Work item: You are asked to write out the entries exactly as they are given.

-------

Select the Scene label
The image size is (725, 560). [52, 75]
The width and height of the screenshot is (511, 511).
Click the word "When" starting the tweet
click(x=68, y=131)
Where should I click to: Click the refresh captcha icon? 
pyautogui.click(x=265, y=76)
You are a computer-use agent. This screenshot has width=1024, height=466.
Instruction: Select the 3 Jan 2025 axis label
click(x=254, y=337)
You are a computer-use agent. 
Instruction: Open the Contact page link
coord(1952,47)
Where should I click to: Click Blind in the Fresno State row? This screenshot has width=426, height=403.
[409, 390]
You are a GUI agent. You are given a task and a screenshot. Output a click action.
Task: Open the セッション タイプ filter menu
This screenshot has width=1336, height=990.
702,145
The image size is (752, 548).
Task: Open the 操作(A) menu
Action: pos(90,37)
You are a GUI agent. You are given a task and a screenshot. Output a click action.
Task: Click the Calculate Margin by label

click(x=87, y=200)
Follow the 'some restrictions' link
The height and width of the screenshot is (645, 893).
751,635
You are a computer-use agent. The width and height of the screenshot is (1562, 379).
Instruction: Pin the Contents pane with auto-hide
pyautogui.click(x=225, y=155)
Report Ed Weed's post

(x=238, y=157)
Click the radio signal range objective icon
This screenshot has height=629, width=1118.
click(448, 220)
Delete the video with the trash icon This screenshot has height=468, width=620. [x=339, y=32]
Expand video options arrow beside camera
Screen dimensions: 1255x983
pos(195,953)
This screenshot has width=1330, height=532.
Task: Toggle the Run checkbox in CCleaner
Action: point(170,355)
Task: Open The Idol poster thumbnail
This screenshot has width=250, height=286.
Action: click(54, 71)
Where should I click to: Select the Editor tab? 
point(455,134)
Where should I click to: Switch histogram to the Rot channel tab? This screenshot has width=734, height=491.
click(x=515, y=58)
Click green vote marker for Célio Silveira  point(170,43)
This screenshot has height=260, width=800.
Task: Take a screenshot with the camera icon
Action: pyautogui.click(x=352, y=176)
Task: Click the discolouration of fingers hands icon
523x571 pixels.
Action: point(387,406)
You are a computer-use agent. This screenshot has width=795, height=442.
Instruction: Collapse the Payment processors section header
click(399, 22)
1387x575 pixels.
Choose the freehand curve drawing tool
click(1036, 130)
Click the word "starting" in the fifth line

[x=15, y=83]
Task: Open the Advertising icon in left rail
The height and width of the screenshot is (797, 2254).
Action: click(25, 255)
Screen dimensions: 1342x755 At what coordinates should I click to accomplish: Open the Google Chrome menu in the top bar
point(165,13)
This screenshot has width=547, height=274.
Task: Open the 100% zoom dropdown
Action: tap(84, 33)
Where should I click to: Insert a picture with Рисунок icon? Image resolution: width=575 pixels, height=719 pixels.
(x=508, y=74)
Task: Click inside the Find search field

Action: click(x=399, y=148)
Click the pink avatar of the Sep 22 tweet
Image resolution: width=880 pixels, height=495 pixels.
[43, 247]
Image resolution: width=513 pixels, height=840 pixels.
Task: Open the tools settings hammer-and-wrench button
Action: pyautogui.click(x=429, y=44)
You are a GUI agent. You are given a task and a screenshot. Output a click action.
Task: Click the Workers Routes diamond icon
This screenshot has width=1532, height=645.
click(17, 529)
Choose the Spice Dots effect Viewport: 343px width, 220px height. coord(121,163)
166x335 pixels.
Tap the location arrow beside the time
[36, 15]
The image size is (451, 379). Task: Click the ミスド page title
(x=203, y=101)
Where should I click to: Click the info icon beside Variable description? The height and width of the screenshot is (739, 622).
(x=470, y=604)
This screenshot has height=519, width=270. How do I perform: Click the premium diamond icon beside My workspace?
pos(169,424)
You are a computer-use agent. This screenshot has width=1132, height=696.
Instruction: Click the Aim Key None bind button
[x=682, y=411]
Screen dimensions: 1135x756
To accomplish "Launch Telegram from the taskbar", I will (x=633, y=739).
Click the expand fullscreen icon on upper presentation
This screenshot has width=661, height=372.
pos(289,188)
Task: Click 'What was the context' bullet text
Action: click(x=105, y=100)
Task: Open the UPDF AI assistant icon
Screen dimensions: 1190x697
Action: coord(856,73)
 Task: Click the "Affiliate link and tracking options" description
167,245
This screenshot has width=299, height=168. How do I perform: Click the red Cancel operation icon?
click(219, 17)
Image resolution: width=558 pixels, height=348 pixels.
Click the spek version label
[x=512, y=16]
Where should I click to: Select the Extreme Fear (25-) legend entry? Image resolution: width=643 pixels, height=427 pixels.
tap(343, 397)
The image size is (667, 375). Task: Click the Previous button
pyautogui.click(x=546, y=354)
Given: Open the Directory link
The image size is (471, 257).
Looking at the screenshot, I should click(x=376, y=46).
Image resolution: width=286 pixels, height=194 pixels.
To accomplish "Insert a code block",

-------

Exercise solution:
Select the Scene label
The image size is (725, 560). [52, 75]
The width and height of the screenshot is (511, 511).
Click the word "When" starting the tweet
click(x=68, y=131)
Where should I click to: Click the refresh captcha icon? 
pyautogui.click(x=265, y=76)
You are a computer-use agent. This screenshot has width=1024, height=466.
Instruction: Select the 3 Jan 2025 axis label
click(x=254, y=337)
You are a computer-use agent. 
Instruction: Open the Contact page link
coord(1952,47)
Where should I click to: Click Blind in the Fresno State row? This screenshot has width=426, height=403.
[409, 390]
You are a GUI agent. You are given a task and a screenshot. Output a click action.
Task: Open the セッション タイプ filter menu
This screenshot has width=1336, height=990.
702,145
The image size is (752, 548).
Task: Open the 操作(A) menu
Action: pos(90,37)
You are a GUI agent. You are given a task and a screenshot. Output a click action.
Task: Click the Calculate Margin by label

click(x=87, y=200)
Follow the 'some restrictions' link
The height and width of the screenshot is (645, 893).
751,635
You are a computer-use agent. The width and height of the screenshot is (1562, 379).
Instruction: Pin the Contents pane with auto-hide
pyautogui.click(x=225, y=155)
Report Ed Weed's post

(x=238, y=157)
Click the radio signal range objective icon
This screenshot has height=629, width=1118.
click(448, 220)
Delete the video with the trash icon This screenshot has height=468, width=620. [x=339, y=32]
Expand video options arrow beside camera
Screen dimensions: 1255x983
pos(195,953)
This screenshot has width=1330, height=532.
Task: Toggle the Run checkbox in CCleaner
Action: point(170,355)
Task: Open The Idol poster thumbnail
This screenshot has width=250, height=286.
Action: click(54, 71)
Where should I click to: Select the Editor tab? 
point(455,134)
Where should I click to: Switch histogram to the Rot channel tab? This screenshot has width=734, height=491.
click(x=515, y=58)
Click green vote marker for Célio Silveira  point(170,43)
This screenshot has height=260, width=800.
Task: Take a screenshot with the camera icon
Action: pyautogui.click(x=352, y=176)
Task: Click the discolouration of fingers hands icon
523x571 pixels.
Action: point(387,406)
You are a computer-use agent. This screenshot has width=795, height=442.
Instruction: Collapse the Payment processors section header
click(399, 22)
1387x575 pixels.
Choose the freehand curve drawing tool
click(1036, 130)
Click the word "starting" in the fifth line

[x=15, y=83]
Task: Open the Advertising icon in left rail
The height and width of the screenshot is (797, 2254).
Action: click(25, 255)
Screen dimensions: 1342x755 At what coordinates should I click to accomplish: Open the Google Chrome menu in the top bar
point(165,13)
This screenshot has width=547, height=274.
Task: Open the 100% zoom dropdown
Action: tap(84, 33)
Where should I click to: Insert a picture with Рисунок icon? Image resolution: width=575 pixels, height=719 pixels.
(x=508, y=74)
Task: Click inside the Find search field

Action: click(x=399, y=148)
Click the pink avatar of the Sep 22 tweet
Image resolution: width=880 pixels, height=495 pixels.
[43, 247]
Image resolution: width=513 pixels, height=840 pixels.
Task: Open the tools settings hammer-and-wrench button
Action: pyautogui.click(x=429, y=44)
You are a GUI agent. You are given a task and a screenshot. Output a click action.
Task: Click the Workers Routes diamond icon
This screenshot has width=1532, height=645.
click(17, 529)
Choose the Spice Dots effect Viewport: 343px width, 220px height. coord(121,163)
166x335 pixels.
Tap the location arrow beside the time
[36, 15]
The image size is (451, 379). Task: Click the ミスド page title
(x=203, y=101)
Where should I click to: Click the info icon beside Variable description? The height and width of the screenshot is (739, 622).
(x=470, y=604)
This screenshot has height=519, width=270. How do I perform: Click the premium diamond icon beside My workspace?
pos(169,424)
You are a computer-use agent. This screenshot has width=1132, height=696.
Instruction: Click the Aim Key None bind button
[x=682, y=411]
Screen dimensions: 1135x756
To accomplish "Launch Telegram from the taskbar", I will (x=633, y=739).
Click the expand fullscreen icon on upper presentation
This screenshot has width=661, height=372.
pos(289,188)
Task: Click 'What was the context' bullet text
Action: click(x=105, y=100)
Task: Open the UPDF AI assistant icon
Screen dimensions: 1190x697
Action: coord(856,73)
 Task: Click the "Affiliate link and tracking options" description
167,245
This screenshot has width=299, height=168. How do I perform: Click the red Cancel operation icon?
click(219, 17)
Image resolution: width=558 pixels, height=348 pixels.
Click the spek version label
[x=512, y=16]
Where should I click to: Select the Extreme Fear (25-) legend entry? Image resolution: width=643 pixels, height=427 pixels.
tap(343, 397)
The image size is (667, 375). Task: Click the Previous button
pyautogui.click(x=546, y=354)
Given: Open the Directory link
The image size is (471, 257).
Looking at the screenshot, I should click(x=376, y=46).
Image resolution: width=286 pixels, height=194 pixels.
To accomplish "Insert a code block",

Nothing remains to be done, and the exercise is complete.